I had many clients to connect, and surprisingly Tailscale did not mess with the ongoing Wireguard setup that I had, even though it also uses Wireguard under the hood. So I just connected to my clients through Wireguard, set up Tailscale, ensured connectivity, then disabled Wireguard. It was a breeze. I'm not saying that Tailscale won't collide with Wireguard, but in my case it didn't, which I'm grateful for.
I also have 2 test servers for my work, that I want some other people to be able to connect to, and only limited to those 2 machines. While searching around, I have found out that Tailscale supports ACL, now I don't know much about this but there was an example config in the documentation that fit my exact needs.
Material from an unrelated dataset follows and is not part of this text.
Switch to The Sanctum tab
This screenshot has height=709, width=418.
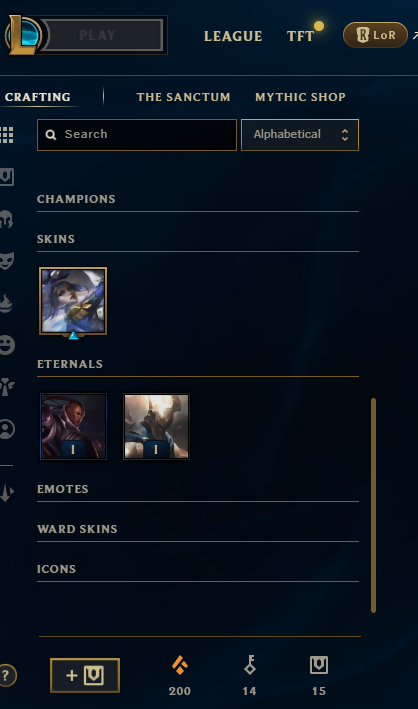click(183, 97)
I just had to set the policy file location in Headscale config, and put the configuration in that path.
/etc/headscale/acl.hujson
{
"groups": {
"group:dev": [
"furkan@",
"ekp@"
]
},
"acls": [
{
"action": "accept",
"src": [
"autogroup:member"
],
"dst": [
"autogroup:self:*",
"autogroup:internet:*"
]
},
{
"action": "accept",
"src": [
"group:dev"
],
"dst": [
"tag:dev:*"
]
}
],
"tagOwners": {
"tag:dev": [
"group:dev"
]
}
}
With this config, all I had to do was to add the tag "dev" to the 2 machines that I wanted to be accessible by the members of this group ekp and furkan:
tailscale up --advertise-tags=tag:dev --login-server https://SERVER_URL
As far as I'm aware, you cannot advertise tags after having the connection up, so if you have the connection already, you have to take it down and back up again.
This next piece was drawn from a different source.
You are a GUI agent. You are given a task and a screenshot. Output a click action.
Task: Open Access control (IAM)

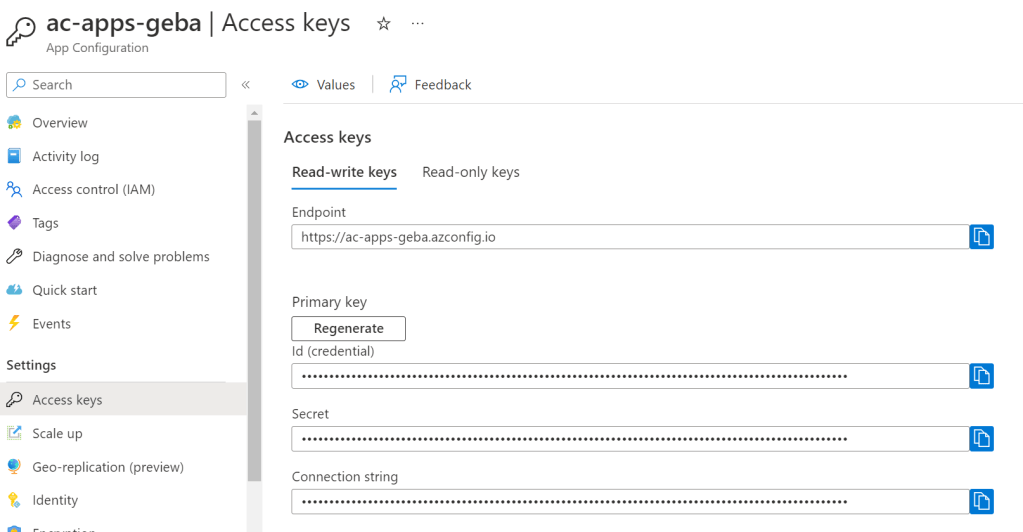pos(93,190)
In one of my older blogs, I talked about port forwarding with Wireguard and UFW, for a minecraft server. This time, I wanted to do something similar, but wanted to try something different. I thought about using an Nginx reverse proxy, and have found out that Nginx supports streams, all I had to do was install the extension libnginx-mod-stream, or at least that's what its called under Debian. The stream directive is different than the http, and you need to reference it the same way as http in under /etc/nginx/nginx.conf.
/etc/nginx/nginx.conf
user www-data;
worker_processes auto;
pid /run/nginx.pid;
error_log /var/log/nginx/error.log;
include /etc/nginx/modules-enabled/*.conf;
events {
worker_connections 768;
}
http {
......
}
stream {
include /etc/nginx/conf.d/*.conf;
include /etc/nginx/streams-enabled/*;
}
Then I just set up a 25565 TCP and 19132 UDP proxy pass under /etc/nginx/streams-available, which I symlinked to /etc/nginx/streams-enabled:
/etc/nginx/streams-enabled/minecraft
server {
listen 25565;
proxy_pass oasis:25565;
proxy_timeout 1h;
}
server {
listen 19132 udp;
proxy_pass oasis:19132;
proxy_timeout 1h;
}
The reason for both Java and Bedrock edition addresses is because I am running my server with GeyserMC, which allows Bedrock clients to connect to the Java server. It's a really handy thing.